If we start automating reviews, as reviewers, this sends the message that providing reviews is either a box to check or a line to add on the resume.
Writing automated reviews means we have given up.
Editors, second.
Before we start — the editor in this case did their job really well, by providing guidance about which comments were important, and which could be ignored.
The purpose of an editor is not to count the votes of reviewers, but to read through the reviews and come to a decision. This can (this should!) mean deciding something that is not what the reviewers wanted. I have recommended minor revisions with two reviewers suggesting a reject, or rejected a paper with several positive reviews. The text of the review matters, but it matters in context: the knowledge of the journal, of the body of work, of the dynamics of the field, and of the expertise of the reviewers.
None of this can be adequately captured by an LLM. The purpose of peer review is not to have something to write, it is to give criticism. LLMs do not have the capacity for criticism at a level that is required for a review.
And as an editor, I think an automatically generated review should lead to either a stern comment in the decision letter, or a rescinding of the review. We should not be looking for text, we should be seeking informed advice.
Accepting automated reviews means we have given up.
Authors, finally.
The responses to reviewers is a beautiful invention. It is the only part of peer review not to be fully broken. This is, in large part because it gives authors a little platform to comment on the review process itself.

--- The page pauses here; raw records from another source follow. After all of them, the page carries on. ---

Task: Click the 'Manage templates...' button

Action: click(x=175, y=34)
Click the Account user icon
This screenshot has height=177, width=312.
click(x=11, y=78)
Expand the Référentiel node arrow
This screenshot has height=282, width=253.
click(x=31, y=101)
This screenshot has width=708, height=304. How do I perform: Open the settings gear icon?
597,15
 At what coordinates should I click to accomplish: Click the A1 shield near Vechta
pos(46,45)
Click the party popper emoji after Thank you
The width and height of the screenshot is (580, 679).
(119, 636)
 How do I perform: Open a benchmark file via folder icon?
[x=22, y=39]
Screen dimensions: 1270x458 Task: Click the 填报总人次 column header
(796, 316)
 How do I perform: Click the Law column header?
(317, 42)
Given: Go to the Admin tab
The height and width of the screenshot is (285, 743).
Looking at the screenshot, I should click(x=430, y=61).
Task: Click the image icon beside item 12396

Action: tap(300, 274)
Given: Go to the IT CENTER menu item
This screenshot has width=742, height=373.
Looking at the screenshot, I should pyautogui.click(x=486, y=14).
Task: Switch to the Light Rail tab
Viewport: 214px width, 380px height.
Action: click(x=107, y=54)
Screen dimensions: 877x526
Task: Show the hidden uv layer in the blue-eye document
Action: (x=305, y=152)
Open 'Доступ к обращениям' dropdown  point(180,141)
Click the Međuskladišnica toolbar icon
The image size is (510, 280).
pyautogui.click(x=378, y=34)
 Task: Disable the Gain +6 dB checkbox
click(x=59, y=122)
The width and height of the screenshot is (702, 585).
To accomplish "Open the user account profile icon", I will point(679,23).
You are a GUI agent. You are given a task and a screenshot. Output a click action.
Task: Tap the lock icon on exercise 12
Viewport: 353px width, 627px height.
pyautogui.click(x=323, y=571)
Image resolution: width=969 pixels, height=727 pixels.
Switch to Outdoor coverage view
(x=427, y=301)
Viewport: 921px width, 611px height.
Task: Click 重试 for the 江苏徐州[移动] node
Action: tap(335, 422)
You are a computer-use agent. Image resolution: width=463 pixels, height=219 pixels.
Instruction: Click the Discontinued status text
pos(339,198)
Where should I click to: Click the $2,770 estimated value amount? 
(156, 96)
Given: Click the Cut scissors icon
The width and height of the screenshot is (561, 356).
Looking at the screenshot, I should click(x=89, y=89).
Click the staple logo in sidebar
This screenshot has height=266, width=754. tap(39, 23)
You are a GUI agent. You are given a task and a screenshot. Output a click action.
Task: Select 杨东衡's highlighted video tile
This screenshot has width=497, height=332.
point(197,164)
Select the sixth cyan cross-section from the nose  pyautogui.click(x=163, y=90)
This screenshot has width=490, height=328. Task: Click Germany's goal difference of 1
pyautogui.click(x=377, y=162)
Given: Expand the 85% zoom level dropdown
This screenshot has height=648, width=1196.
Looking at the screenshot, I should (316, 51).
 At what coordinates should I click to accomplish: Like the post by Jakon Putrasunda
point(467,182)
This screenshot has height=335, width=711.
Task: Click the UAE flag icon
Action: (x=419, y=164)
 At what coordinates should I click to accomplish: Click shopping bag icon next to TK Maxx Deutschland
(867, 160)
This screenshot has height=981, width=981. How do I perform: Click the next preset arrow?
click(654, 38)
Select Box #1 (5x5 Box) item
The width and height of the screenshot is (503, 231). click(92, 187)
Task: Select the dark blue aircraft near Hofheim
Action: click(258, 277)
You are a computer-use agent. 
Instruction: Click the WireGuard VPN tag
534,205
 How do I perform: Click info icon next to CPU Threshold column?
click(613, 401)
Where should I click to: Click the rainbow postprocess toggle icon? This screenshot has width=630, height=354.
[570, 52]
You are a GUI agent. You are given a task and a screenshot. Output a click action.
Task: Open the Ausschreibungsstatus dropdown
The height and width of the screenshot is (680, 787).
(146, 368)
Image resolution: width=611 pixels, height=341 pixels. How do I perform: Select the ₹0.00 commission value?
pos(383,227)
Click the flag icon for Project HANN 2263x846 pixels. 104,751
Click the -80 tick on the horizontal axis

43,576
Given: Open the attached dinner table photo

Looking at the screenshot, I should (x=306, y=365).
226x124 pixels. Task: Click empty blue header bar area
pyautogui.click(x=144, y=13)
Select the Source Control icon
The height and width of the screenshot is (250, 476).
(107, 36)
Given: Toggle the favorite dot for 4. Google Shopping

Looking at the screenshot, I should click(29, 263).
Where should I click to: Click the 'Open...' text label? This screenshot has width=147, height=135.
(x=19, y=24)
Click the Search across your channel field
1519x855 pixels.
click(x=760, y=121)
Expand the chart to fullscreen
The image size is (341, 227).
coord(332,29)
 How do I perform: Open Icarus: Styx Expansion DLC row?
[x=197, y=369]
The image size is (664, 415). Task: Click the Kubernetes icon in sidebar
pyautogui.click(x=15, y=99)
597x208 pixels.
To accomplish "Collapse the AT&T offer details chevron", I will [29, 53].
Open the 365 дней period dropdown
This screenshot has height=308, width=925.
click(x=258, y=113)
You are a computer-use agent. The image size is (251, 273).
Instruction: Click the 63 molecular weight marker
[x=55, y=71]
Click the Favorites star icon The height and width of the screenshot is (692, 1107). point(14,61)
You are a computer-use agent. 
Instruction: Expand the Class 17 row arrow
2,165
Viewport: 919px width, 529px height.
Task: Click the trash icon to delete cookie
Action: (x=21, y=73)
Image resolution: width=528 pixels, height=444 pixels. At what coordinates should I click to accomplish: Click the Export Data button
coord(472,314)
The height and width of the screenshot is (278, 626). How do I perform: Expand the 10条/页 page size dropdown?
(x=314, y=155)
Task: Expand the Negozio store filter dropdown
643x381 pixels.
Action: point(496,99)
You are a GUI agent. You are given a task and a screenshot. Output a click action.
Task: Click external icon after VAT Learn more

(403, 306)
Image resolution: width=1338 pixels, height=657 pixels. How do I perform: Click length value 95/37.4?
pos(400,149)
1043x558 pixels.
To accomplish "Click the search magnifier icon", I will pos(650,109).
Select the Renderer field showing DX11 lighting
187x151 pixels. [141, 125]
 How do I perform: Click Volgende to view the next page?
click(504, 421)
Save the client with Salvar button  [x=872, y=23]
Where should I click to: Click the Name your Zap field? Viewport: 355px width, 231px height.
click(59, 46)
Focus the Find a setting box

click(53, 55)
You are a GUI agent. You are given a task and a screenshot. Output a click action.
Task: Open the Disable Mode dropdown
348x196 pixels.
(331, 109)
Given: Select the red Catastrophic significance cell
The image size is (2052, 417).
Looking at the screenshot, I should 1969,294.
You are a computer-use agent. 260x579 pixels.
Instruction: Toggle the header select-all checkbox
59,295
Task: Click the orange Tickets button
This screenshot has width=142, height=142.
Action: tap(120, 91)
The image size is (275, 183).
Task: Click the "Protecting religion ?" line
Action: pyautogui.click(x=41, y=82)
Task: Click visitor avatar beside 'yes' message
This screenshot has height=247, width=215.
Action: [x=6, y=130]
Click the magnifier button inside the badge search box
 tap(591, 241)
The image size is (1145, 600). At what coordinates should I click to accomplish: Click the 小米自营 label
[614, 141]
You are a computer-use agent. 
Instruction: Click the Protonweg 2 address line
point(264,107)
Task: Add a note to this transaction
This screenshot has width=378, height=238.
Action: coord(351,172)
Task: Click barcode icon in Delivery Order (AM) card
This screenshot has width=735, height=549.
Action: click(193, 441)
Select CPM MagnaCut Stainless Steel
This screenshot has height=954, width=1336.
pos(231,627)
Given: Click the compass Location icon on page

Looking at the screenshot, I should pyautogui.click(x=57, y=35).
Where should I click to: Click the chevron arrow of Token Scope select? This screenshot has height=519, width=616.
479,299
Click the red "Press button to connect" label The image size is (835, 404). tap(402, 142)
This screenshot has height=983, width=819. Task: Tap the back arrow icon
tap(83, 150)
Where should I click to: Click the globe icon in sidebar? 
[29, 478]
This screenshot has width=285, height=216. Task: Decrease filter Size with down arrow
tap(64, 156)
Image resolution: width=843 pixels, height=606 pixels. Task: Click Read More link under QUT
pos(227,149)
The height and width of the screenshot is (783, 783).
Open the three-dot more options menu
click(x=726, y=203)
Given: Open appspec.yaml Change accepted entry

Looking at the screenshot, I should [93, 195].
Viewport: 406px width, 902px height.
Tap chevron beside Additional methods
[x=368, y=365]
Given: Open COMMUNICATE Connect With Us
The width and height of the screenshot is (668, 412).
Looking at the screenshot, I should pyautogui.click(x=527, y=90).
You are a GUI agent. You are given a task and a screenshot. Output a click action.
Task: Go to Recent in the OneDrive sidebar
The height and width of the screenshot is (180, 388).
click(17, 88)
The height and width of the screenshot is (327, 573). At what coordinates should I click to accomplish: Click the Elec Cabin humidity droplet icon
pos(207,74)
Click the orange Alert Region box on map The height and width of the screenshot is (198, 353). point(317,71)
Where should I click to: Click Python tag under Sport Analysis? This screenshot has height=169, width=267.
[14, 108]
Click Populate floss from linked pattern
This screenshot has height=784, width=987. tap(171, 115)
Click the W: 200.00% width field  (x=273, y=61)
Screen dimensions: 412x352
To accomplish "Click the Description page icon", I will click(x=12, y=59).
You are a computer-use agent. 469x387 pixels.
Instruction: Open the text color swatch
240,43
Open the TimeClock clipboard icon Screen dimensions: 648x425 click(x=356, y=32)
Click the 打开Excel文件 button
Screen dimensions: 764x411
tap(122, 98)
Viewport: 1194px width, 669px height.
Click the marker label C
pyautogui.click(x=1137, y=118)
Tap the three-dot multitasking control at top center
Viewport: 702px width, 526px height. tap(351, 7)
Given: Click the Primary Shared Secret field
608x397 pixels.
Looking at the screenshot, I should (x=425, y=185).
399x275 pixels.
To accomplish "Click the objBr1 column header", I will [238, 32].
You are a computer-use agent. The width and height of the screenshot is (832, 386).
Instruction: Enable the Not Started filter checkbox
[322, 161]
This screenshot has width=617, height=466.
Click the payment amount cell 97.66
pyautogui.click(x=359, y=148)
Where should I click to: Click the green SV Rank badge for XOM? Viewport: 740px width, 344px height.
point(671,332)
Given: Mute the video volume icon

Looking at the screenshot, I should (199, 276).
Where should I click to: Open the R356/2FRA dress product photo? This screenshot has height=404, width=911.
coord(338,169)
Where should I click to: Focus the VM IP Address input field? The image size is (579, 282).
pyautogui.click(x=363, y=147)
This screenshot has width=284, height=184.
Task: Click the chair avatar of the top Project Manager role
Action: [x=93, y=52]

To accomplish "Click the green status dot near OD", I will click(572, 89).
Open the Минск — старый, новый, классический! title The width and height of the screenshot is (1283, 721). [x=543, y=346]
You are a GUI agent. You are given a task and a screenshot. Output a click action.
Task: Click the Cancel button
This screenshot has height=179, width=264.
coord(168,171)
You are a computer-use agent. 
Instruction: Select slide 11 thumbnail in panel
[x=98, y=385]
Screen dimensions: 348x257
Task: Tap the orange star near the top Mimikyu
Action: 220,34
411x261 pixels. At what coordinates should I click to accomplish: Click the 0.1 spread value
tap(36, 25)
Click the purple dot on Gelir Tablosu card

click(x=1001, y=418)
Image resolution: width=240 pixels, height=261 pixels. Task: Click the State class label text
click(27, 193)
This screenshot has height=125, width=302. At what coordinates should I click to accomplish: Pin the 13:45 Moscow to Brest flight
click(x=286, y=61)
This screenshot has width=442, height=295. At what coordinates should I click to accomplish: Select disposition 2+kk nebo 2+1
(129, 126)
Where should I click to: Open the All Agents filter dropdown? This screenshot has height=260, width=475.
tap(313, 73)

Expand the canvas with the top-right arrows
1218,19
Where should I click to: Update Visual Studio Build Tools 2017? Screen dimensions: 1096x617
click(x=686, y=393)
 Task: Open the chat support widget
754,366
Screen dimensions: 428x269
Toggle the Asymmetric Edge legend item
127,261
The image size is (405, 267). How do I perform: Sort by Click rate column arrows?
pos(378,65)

I submit a manuscript for review in the hope of getting comments from my peers. If this assumption is not met, the entire social contract of peer review is gone. In practical terms, I am fully capable of uploading my writing to ChatGPT (I do not — because I love doing my job). So why would I go through the pretense of peer review if the process is ultimately outsourced to an algorithm? I do not care for the aesthetics of peer review. We are not children playing academics. We are supposed to be doing substantive, not performative work.
And when it is time to respond to the reviewers, I think it is important to respond forcefully. I will not debase myself by answering a machine, nor will I ask my students to do it.
Not combating automated reviews means we have given up.